As such, I decided to key on the industries that are likely to be heading higher, meaning Gold and the clean energy sector, in which the latter has been on a roll recently and the former is seemingly at the end of a corrective phase. I have 2 mentions this week and both have decently high probability ratings.
PURCHASES
FNV Friday Closing Price - 119.33
FNV has reached its previous all-time high weekly close at 119.18, having closed on Friday at 119.33. Gold remains in its bullish long term outlook and this company has in the past and for the entire lifetime of 10 years been the one that has been the most bullish when Gold goes up and still bullish when Gold does not go up, given that it is not a Gold mining company but a company that loans to them. The stock has corrected 28% from its highs but there has been no negative news to support the drop, suggesting it has simply been a correction from the extended high that it reached in August at 166.11.
Chart-wise, FNV is oversold and at a level where it is expected to turn around. A green close should be seen next Friday if and when the fundamentals of Gold or the company have not changed. No recent news on either.
FNV did close on Friday below the previous all-time high daily close at 120.62 but that break has not yet been confirmed, meaning that if the stock closes on Monday above that level, that break of support will be negated. Then again, the weekly close is always more important than the daily close, meaning that next Friday's close is the important one. By the same token, if the bulls are able to close above 120.62 on Monday, the probabilities for the bulls will increase substantially.
The only problem with the trade is that there is no intraweek support close by below, meaning this trade has to be done without a stop loss to limit the loss or even give a risk/reward ratio. That will definitely change by next Friday and perhaps even before but given that the stock should be bought on Monday, I cannot offer either (stop loss or risk/reward ratio). I do feel the trade has a high degree of probability and a move back up to at least the 200-day MA, currently at 138.87 is highly likely.
Purchases of FNV at Friday's price or hopefully below last week's low at 118.77 should be considered. No risk/reward ratio offered at this time. Probability rating 3.75 or better (on a scale of 1-5 with 5 being the highest).

■ **Provided material**:
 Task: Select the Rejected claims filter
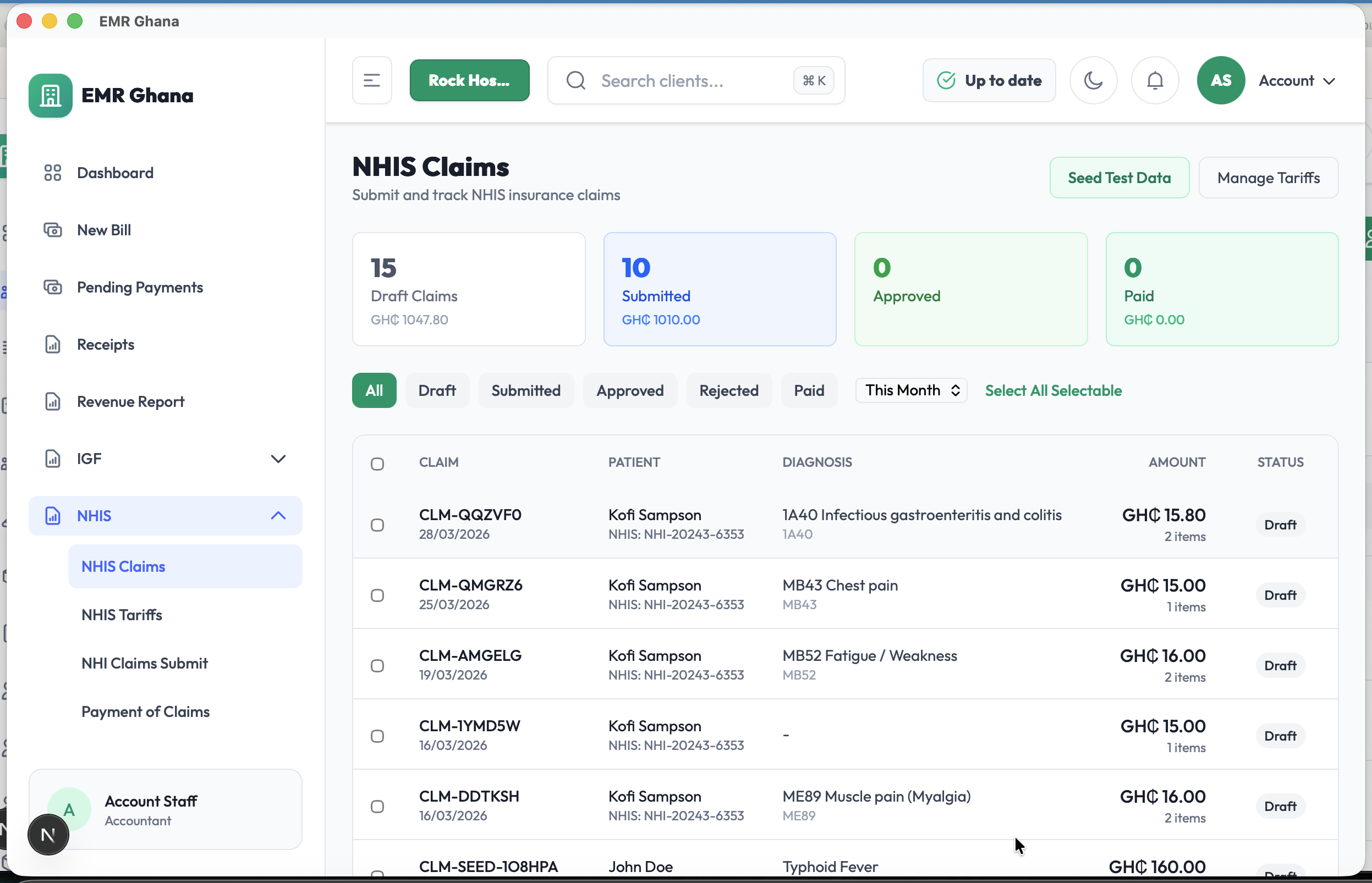[x=729, y=390]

■ **Problems to solve**:
**1.** In the FNV stock commentary:
(a) At what price did FNV reach its extended high in August?
(b) Where does the 200-day MA currently stand?
(c) What probability rating does the author give the FNV purchase?
**2.** Carry on the gold and clean energy stock commentary from its final sentence.

■ **Answer set**:
**1.**
(a) 166.11
(b) 138.87
(c) 3.75 or better, on a scale of 1-5 with 5 being the highest

**2.**
LNG Friday Closing Price - 63.33
LNG is a clean energy stock in an industry that has been on a roll to the upside since Biden won the Presidency. For example, ENG, a stock I had been trading for years, recently moved up from $1 to $9 and like that there are many examples in the industry of clean energy stocks that have soared in price over the past few months. This stock has also seen a big 52% rally since Biden won. I did look up about 8 stocks in that industry this weekend and I could only find 2 that are near defendable support levels where a trade can be done with a limitation of risk and a good risk/reward ratio. This is one of them.
LNG did get up 2 weeks ago to a weekly closing level between $67 and $70 that has been major resistance for the past 30 months and did back off, having dropped in price 16% over the past 2 weeks. Nonetheless, this past week and after that big drop down to 58.26 occurred, the stock rallied to close in the upper half of the week's trading range, suggesting that there is quite a bit of buying interest around the $60 level. This was no surprise (the buying interest in that area) given that between June 2018 and January 2020, the $57 to $58 level was strong support. That entire time frame (18 months), the stock traded in that trading range between $55-58 and $67-70. Given that there are many tops on the chart in that upper area but now the clean energy sector is aflame, it stands to reason that the probabilities of a breakout are much higher than a breakdown. The all-time high weekly close in LNG is at 84.16 and that high was made in 2014. If the 69.50 weekly close resistance is broken, the all-time high will become the objective.
During the past 10 months of the rally, LNG has only had 1 correction of note, meaning that most of the rally was straight up. Having reached a strong level of resistance and being overbought, it had to be expected that some correction would occur and this seems to be what is happening. On a weekly closing basis, support is found at 58.69, at 58.15 and at 57.11. It also needs to be mentioned that the 200-week MA is currently at 56.26.
LNG is expected to go above last week's high at 66.17 this week but the stock did close near the low of the day on Friday, suggesting the first course of business for the week will be to the downside, likely to test the 58.26 low that was made this past week. A drop down to the $60 demilitarized zone is a definite possibility and should be used to purchase the stock.
To the upside and on an intraweek basis, LNG shows resistance at 68.35 and at 69.35. Above that level, there is stronger resistance between 70.49 and 71.03 but it must be mentioned that there is a triple top in that area and therefore a magnet for breakage.
Purchases of LNG around the $60 demilitarized zone and using a stop loss at 56.27 and having an 83.16 upside objective, offers a 6-1 risk/reward ratio.
My rating on the trade is a 3.75 (on a scale of 1-5 with 5 being the highest).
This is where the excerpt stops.